Cantor's theorem is a statement about the cardinality of a set X and its power set P(X). If we assume the result that there is no injective function from P(X) to X, it means that we cannot find a one-to-one correspondence between the elements of P(X) and a subset of elements in X. In other words, there are too many elements in P(X) to uniquely map them to the elements in X using an injective function.

This impossibility of establishing an injective function between P(X) and X implies that the cardinality of P(X) must be strictly greater than the cardinality of X. Therefore, by assuming the result that there is no injective function from P(X) to X, we can deduce Cantor's theorem, which states that |P(X)| > |X|.


The proofs you produced for me above, did you find them in the literature or did you make them up on your own?

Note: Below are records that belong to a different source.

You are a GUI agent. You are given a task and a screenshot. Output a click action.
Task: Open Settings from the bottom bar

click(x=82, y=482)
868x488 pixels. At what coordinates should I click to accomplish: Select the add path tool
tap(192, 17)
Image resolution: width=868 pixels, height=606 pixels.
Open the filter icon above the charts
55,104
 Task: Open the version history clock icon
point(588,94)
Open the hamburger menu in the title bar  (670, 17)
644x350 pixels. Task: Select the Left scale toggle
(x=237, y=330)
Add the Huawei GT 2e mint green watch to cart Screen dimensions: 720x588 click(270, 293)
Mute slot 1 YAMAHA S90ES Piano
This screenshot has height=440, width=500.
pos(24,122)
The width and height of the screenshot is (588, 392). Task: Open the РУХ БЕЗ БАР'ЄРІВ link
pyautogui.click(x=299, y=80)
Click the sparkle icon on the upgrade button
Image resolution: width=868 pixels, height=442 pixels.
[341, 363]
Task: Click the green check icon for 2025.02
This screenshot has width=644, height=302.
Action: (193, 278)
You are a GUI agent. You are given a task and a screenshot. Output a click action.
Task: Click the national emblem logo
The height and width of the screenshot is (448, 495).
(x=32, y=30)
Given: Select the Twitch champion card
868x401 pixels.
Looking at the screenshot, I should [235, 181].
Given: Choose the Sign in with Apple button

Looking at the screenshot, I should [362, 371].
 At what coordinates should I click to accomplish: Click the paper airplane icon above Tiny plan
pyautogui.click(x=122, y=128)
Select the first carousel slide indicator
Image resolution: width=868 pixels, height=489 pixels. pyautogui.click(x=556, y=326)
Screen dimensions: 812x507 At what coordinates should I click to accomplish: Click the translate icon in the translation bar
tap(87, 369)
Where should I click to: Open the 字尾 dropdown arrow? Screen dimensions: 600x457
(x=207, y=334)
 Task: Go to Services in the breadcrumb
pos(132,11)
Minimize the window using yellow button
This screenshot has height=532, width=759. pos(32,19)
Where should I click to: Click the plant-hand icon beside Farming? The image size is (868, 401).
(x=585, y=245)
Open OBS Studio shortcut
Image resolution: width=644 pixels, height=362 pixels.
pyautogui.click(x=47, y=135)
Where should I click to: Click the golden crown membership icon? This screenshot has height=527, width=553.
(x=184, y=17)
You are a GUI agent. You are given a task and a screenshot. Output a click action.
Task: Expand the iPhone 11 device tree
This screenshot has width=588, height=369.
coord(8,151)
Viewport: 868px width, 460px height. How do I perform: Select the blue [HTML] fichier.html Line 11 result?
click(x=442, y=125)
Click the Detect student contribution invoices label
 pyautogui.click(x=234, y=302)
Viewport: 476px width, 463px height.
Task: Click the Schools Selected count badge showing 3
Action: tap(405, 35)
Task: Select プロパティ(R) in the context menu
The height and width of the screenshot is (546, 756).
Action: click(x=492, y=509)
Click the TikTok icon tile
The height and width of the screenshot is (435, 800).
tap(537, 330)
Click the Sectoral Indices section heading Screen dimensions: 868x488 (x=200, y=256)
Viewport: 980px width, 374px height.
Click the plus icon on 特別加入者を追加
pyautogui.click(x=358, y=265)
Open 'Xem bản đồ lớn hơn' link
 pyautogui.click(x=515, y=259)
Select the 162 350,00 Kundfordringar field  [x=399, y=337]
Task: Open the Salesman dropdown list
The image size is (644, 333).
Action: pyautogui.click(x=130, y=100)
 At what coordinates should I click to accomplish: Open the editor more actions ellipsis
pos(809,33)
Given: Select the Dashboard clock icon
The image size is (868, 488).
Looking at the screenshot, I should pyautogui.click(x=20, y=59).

As an AI language model, I do not access or search the literature in real-time. Instead, I am trained on a large corpus of text, which includes mathematical literature, and I generate responses based on the patterns and knowledge I have learned during my training. When you asked for proofs earlier, I used my knowledge of mathematical concepts and techniques to construct those proofs on my own, rather than retrieving them from specific literature. My goal is to provide helpful and accurate information based on my training and understanding of the subject matter. If any of my responses were incorrect or unclear, please let me know and I'll be happy to try again or provide additional clarification.


I have an idea. Listening?


Yes, I'm here to listen and help you with any questions or ideas you'd like to discuss. Please feel free to share your thoughts, and I'll do my best to assist you.


I want to check if you will be able to generate examples of a new concept I will define for you. Shall we try?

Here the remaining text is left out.